*YOUR TASK*
Repeat the data verbatim, images excluded.

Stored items
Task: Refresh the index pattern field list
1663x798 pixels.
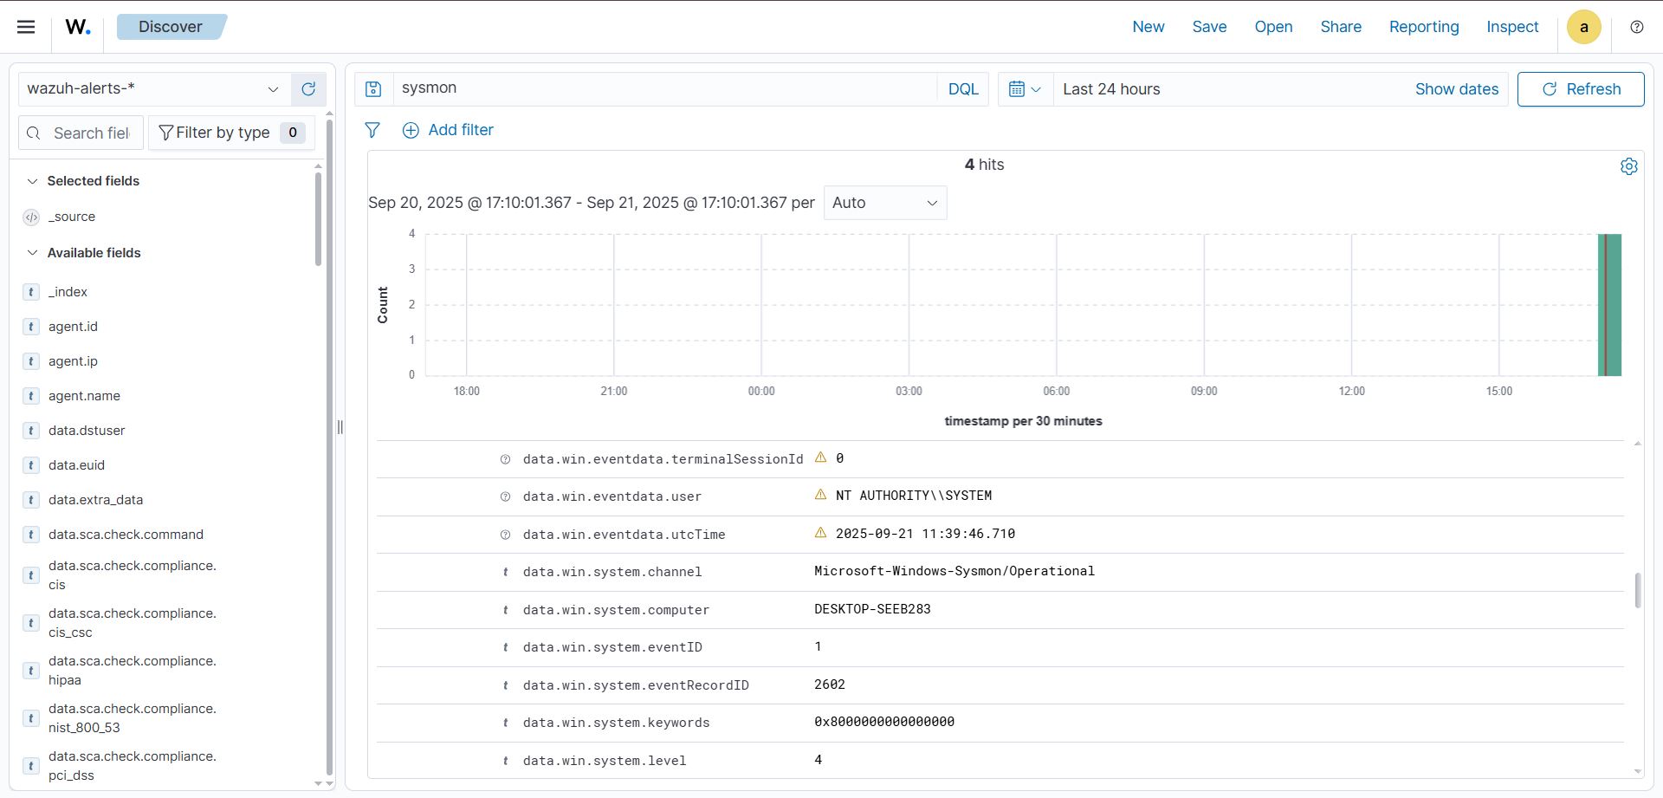Action: click(x=308, y=88)
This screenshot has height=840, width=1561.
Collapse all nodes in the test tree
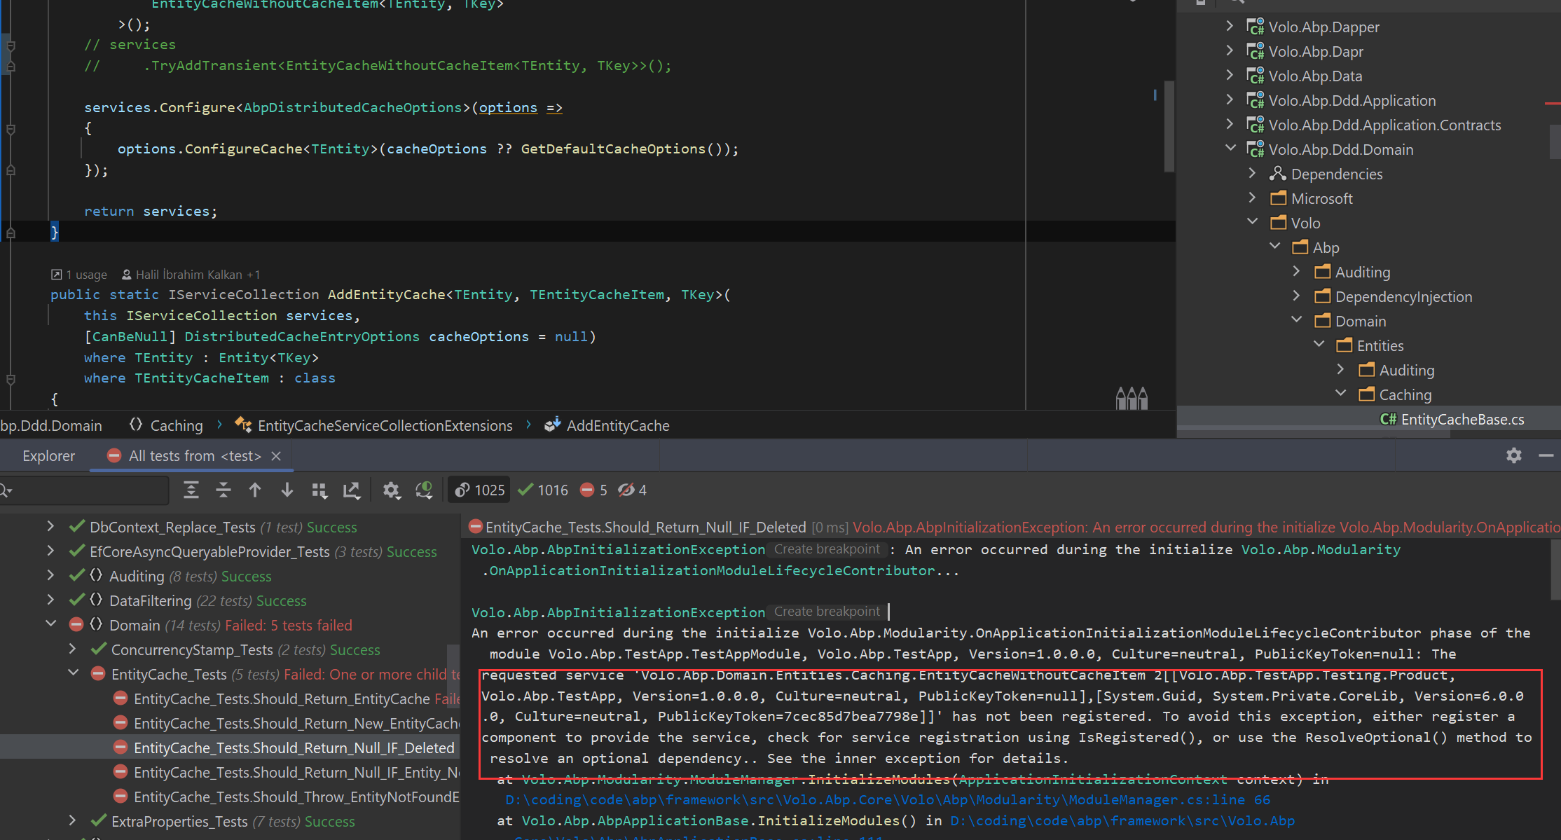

*REPLY TO THE TASK*
Task: Refresh the index pattern field list
1663x798 pixels.
Action: click(x=308, y=88)
This screenshot has height=840, width=1561.
Collapse all nodes in the test tree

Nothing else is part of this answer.